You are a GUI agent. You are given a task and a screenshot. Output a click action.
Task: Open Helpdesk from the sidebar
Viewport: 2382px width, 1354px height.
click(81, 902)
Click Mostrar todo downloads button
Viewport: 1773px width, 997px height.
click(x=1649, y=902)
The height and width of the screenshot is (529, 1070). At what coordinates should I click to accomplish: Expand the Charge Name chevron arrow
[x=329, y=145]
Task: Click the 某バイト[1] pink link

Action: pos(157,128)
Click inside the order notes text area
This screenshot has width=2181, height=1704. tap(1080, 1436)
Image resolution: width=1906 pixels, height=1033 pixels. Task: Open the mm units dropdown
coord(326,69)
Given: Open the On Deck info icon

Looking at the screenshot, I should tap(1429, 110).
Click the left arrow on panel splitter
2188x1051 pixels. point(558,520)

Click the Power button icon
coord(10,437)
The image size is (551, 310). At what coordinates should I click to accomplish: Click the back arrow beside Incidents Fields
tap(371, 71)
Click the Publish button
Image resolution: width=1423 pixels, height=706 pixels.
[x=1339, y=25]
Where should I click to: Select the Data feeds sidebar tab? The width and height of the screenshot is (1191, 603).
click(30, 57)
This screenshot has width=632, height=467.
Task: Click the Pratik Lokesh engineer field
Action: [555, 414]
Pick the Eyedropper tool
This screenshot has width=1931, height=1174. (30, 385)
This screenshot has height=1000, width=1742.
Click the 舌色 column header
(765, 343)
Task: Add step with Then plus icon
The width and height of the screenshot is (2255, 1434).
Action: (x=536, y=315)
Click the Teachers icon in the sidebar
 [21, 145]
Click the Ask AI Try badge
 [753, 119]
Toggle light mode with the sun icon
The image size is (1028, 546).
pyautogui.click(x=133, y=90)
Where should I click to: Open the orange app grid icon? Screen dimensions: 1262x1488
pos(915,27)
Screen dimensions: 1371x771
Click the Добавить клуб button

_Directions_.
Look for the string "with" in the listing above and copy every line holding it.

_Response area_.
Task: Add step with Then plus icon
Toggle light mode with the sun icon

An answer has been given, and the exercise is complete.